И в заключение необходимо упомянуть то особое молчание, которое обнаруживается в ситуации ухода, “привативного модуса слышания-друг-друга”. И особенно остро молчание звучит в уходе резком и окончательном, в обрыве, прекращении отношений. Самоубийства очень редко случаются непосредственно в кабинете, тем не менее, обрыв терапии имеет, по сути, структуру самоубийства. Внезапно всякое друг-с-другом-бытие оказывается прекращено, прервано. Иногда такой уход сопровождается “прощальной запиской”, иногда нет. Могут быть более-менее определенные намеки на последующие планы реального самоубийства; разумеется, мы не знаем, будут они реализованы или нет.

В любом случае, всякое совместное оказывается полностью прекращено, недоступно более. Парадоксально, здесь я вдруг обнаруживаю себя в своём собственном бытие, но это бытие как будто бы зафиксировано, застряло при Другом, недоступном более Другом. Молчание, недоступность, невозможность получить ответ, невозможность понять - оказываются в центре моего переживания. Другой, Смерть и Бог здесь соединяются в одной пронзительной точке. И к этому безмолвию я обращаюсь с речью, со всеми своими возможностями понимания, размышления, выражения, пытаясь каким-то образом, как будто, обнаружить истину о себе и о нас, что-то понять. Призраки самоубийц, являясь родственникам, смотрят молча и не дают ни намёков, ни подсказок. Тем не менее, сам предваряющий акт (самоубийства или обрыва терапии), является высказыванием. Понятно, что что-то пошло не так. Здесь есть страдание. Имеется проблема. И тут мог бы произойти разговор о проблеме. Сослагательное наклонение указывает на разговор, обращенный к недоступному другому, о проблеме, которой нет более в наличии, как и всего, принадлежного этому другому. Я обречён вновь и вновь упираться в себя и свою собственную память. Я вгрызаюсь в неё с небывалой дотошностью и пристрастностью. Я выкладываю свои находки перед Другим: “Смотри! Вот это было сделано, а надо ли было так делать? А вот это сделано не было, а может, стоило бы”. Я ищу ту истину, которая сделает нас свободными. Другой молчит.

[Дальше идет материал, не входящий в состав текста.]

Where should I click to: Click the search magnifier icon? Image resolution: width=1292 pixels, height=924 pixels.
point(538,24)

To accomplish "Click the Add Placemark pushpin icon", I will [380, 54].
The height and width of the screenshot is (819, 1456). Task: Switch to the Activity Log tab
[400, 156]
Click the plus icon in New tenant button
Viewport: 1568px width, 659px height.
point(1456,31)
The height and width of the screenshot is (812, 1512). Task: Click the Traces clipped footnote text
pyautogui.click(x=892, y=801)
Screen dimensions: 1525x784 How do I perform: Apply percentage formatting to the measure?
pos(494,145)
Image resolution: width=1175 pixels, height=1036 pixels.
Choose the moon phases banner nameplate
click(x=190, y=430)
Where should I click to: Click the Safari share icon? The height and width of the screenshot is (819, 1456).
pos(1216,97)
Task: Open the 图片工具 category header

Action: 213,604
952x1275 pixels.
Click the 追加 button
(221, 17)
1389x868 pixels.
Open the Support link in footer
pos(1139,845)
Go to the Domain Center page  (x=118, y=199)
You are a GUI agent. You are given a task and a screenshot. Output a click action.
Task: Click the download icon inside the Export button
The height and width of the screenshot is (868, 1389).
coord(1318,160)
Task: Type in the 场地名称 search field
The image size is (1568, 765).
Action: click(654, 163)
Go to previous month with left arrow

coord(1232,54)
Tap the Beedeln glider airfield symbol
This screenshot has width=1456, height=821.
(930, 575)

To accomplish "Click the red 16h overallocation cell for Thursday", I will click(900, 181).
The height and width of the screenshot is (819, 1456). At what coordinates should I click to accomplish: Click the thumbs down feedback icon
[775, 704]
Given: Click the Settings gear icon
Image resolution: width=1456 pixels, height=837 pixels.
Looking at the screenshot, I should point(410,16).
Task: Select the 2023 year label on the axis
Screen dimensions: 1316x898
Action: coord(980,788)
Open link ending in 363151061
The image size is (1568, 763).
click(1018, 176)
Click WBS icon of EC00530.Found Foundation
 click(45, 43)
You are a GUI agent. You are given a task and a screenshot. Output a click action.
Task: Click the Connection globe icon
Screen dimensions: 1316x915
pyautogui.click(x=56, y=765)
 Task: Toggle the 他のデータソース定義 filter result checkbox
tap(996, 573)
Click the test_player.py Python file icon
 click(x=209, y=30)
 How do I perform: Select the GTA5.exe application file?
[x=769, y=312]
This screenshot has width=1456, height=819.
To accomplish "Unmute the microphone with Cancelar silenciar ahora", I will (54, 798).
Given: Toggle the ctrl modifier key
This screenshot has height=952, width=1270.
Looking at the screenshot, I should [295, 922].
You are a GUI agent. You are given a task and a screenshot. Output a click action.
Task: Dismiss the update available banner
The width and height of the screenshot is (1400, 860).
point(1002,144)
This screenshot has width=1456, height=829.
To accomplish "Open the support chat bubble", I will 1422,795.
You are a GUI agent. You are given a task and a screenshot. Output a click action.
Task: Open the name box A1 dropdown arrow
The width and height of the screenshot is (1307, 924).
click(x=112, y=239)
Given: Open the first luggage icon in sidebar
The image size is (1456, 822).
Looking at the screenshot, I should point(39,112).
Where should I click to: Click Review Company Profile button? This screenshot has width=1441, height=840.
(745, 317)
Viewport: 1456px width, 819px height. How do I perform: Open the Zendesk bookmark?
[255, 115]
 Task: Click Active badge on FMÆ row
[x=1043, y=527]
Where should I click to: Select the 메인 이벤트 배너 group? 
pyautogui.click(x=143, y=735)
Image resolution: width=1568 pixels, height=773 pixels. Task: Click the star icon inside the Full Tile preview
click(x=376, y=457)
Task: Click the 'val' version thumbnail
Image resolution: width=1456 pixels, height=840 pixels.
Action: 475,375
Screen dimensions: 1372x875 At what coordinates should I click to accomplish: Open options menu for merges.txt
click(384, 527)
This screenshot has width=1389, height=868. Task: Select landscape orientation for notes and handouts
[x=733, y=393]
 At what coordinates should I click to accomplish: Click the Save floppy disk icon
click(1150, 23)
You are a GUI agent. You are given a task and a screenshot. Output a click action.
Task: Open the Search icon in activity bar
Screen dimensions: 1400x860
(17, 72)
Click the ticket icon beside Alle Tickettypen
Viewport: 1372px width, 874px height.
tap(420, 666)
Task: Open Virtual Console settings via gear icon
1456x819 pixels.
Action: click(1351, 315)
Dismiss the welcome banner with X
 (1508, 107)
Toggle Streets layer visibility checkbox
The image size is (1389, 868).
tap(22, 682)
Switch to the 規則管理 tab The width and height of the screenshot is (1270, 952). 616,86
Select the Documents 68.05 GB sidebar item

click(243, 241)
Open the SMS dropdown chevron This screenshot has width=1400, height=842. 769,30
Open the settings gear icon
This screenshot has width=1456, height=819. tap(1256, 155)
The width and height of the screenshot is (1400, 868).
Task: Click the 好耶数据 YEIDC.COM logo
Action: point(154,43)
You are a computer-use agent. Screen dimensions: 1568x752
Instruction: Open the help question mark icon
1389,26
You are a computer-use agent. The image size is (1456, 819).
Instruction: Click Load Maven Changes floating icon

[1] Эмбри, Л. Рефлексивный анализ. Первоначальное введение в феноменологию  / Пер. с англ. яз. В. Молчанов - М.: Три квадрата, 2005.- 224 с.
[2] Хайдеггер, М. Бытие и время/Пер. с нем. яз. В. Бибихин - М.: Ad Marginem, 1997.- 452 с.
[3] Цолликоновские семинары / Пер. с нем. яз. И. Глуховой - Вильнюс: ЕГУ, 2012. - 406 с.
[4] Компьютер научили визуализировать зрительные образы человека [Электронный ресурс] // Хабр. - Режим доступа: https://habr.com/ru/post/409443/
[5] Эмманюэль Левинас. Избранное. Тотальность и Бесконечное. М.; СПб.: Университетская книга, 2000. 416 с.
[6] Мф. 18:20
[7] Хайдеггер, М. Бытие и время/Пер. с нем. яз. В. Бибихин - М.: Ad Marginem, 1997.- 452 с.
[8] Ямпольская, А.В. Искусство феноменологии. М.: РИПОЛ классик, 2020. - 342 с.